=== SOURCE INFORMATION ===

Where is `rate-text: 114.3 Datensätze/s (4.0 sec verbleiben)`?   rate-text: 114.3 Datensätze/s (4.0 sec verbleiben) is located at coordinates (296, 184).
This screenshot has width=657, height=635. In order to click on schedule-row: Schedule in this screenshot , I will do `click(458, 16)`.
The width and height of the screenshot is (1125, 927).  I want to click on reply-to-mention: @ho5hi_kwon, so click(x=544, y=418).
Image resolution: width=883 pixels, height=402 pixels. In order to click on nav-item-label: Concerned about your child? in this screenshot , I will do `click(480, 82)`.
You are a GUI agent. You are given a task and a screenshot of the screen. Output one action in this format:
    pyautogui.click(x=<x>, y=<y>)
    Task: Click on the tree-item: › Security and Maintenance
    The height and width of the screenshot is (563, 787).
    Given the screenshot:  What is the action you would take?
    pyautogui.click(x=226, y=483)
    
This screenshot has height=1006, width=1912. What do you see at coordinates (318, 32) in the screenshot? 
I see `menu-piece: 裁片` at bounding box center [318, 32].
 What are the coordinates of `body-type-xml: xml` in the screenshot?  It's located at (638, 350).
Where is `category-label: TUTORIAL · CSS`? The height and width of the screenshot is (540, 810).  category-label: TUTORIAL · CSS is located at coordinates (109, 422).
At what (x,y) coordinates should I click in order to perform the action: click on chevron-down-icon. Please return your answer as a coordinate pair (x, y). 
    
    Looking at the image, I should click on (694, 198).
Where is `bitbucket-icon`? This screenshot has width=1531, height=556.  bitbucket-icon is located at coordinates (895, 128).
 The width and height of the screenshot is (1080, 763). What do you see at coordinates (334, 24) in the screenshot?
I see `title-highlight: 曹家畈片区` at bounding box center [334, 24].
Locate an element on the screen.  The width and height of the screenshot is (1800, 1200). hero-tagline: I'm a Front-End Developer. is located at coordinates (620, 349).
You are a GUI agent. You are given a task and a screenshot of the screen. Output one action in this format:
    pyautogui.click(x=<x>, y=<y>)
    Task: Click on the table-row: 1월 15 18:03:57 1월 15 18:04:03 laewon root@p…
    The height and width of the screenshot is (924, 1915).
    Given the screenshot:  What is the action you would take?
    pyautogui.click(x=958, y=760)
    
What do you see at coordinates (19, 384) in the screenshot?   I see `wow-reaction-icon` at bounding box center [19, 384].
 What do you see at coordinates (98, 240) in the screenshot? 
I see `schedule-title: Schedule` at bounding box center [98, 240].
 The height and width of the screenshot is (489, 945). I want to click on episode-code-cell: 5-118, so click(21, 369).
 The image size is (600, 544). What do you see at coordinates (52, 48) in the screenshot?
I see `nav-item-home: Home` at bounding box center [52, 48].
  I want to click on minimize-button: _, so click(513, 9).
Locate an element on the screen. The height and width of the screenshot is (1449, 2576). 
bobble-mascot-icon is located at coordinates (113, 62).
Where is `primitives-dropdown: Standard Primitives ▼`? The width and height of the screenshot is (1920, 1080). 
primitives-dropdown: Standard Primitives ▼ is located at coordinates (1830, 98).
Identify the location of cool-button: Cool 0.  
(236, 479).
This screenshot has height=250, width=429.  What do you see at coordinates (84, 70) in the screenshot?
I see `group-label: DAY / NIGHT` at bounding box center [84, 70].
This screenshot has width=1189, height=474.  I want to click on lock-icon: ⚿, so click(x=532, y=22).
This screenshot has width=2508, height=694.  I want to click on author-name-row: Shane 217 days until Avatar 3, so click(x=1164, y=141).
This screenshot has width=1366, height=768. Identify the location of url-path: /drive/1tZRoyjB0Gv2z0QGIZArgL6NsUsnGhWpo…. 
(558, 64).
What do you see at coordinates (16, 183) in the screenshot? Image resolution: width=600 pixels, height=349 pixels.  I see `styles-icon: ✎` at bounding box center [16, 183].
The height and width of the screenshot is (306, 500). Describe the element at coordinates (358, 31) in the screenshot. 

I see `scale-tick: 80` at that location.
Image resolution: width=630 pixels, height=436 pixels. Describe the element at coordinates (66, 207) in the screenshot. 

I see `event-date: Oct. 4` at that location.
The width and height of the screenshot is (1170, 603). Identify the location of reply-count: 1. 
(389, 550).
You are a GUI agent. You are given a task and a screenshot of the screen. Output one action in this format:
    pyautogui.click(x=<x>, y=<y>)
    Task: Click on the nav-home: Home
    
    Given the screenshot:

=== GOAL OF THE EXERCISE ===
Rewrite all the records above, swapping every "GUI agent" for "screen assistant" and keeping everything else the same.

=== FINISHED EXERCISE ===
Where is `rate-text: 114.3 Datensätze/s (4.0 sec verbleiben)`?   rate-text: 114.3 Datensätze/s (4.0 sec verbleiben) is located at coordinates (296, 184).
This screenshot has width=657, height=635. In order to click on schedule-row: Schedule in this screenshot , I will do `click(458, 16)`.
The width and height of the screenshot is (1125, 927).  I want to click on reply-to-mention: @ho5hi_kwon, so click(x=544, y=418).
Image resolution: width=883 pixels, height=402 pixels. In order to click on nav-item-label: Concerned about your child? in this screenshot , I will do `click(480, 82)`.
You are a screen assistant. You are given a task and a screenshot of the screen. Output one action in this format:
    pyautogui.click(x=<x>, y=<y>)
    Task: Click on the tree-item: › Security and Maintenance
    The height and width of the screenshot is (563, 787).
    Given the screenshot:  What is the action you would take?
    pyautogui.click(x=226, y=483)
    
This screenshot has height=1006, width=1912. What do you see at coordinates (318, 32) in the screenshot? 
I see `menu-piece: 裁片` at bounding box center [318, 32].
 What are the coordinates of `body-type-xml: xml` in the screenshot?  It's located at (638, 350).
Where is `category-label: TUTORIAL · CSS`? The height and width of the screenshot is (540, 810).  category-label: TUTORIAL · CSS is located at coordinates (109, 422).
At what (x,y) coordinates should I click in order to perform the action: click on chevron-down-icon. Please return your answer as a coordinate pair (x, y). 
    
    Looking at the image, I should click on (694, 198).
Where is `bitbucket-icon`? This screenshot has width=1531, height=556.  bitbucket-icon is located at coordinates (895, 128).
 The width and height of the screenshot is (1080, 763). What do you see at coordinates (334, 24) in the screenshot?
I see `title-highlight: 曹家畈片区` at bounding box center [334, 24].
Locate an element on the screen.  The width and height of the screenshot is (1800, 1200). hero-tagline: I'm a Front-End Developer. is located at coordinates (620, 349).
You are a screen assistant. You are given a task and a screenshot of the screen. Output one action in this format:
    pyautogui.click(x=<x>, y=<y>)
    Task: Click on the table-row: 1월 15 18:03:57 1월 15 18:04:03 laewon root@p…
    The height and width of the screenshot is (924, 1915).
    Given the screenshot:  What is the action you would take?
    pyautogui.click(x=958, y=760)
    
What do you see at coordinates (19, 384) in the screenshot?   I see `wow-reaction-icon` at bounding box center [19, 384].
 What do you see at coordinates (98, 240) in the screenshot? 
I see `schedule-title: Schedule` at bounding box center [98, 240].
 The height and width of the screenshot is (489, 945). I want to click on episode-code-cell: 5-118, so click(21, 369).
 The image size is (600, 544). What do you see at coordinates (52, 48) in the screenshot?
I see `nav-item-home: Home` at bounding box center [52, 48].
  I want to click on minimize-button: _, so click(513, 9).
Locate an element on the screen. The height and width of the screenshot is (1449, 2576). 
bobble-mascot-icon is located at coordinates (113, 62).
Where is `primitives-dropdown: Standard Primitives ▼`? The width and height of the screenshot is (1920, 1080). 
primitives-dropdown: Standard Primitives ▼ is located at coordinates (1830, 98).
Identify the location of cool-button: Cool 0.  
(236, 479).
This screenshot has height=250, width=429.  What do you see at coordinates (84, 70) in the screenshot?
I see `group-label: DAY / NIGHT` at bounding box center [84, 70].
This screenshot has width=1189, height=474.  I want to click on lock-icon: ⚿, so click(x=532, y=22).
This screenshot has width=2508, height=694.  I want to click on author-name-row: Shane 217 days until Avatar 3, so click(x=1164, y=141).
This screenshot has width=1366, height=768. Identify the location of url-path: /drive/1tZRoyjB0Gv2z0QGIZArgL6NsUsnGhWpo…. 
(558, 64).
What do you see at coordinates (16, 183) in the screenshot? Image resolution: width=600 pixels, height=349 pixels.  I see `styles-icon: ✎` at bounding box center [16, 183].
The height and width of the screenshot is (306, 500). Describe the element at coordinates (358, 31) in the screenshot. 

I see `scale-tick: 80` at that location.
Image resolution: width=630 pixels, height=436 pixels. Describe the element at coordinates (66, 207) in the screenshot. 

I see `event-date: Oct. 4` at that location.
The width and height of the screenshot is (1170, 603). Identify the location of reply-count: 1. 
(389, 550).
You are a screen assistant. You are given a task and a screenshot of the screen. Output one action in this format:
    pyautogui.click(x=<x>, y=<y>)
    Task: Click on the nav-home: Home
    
    Given the screenshot:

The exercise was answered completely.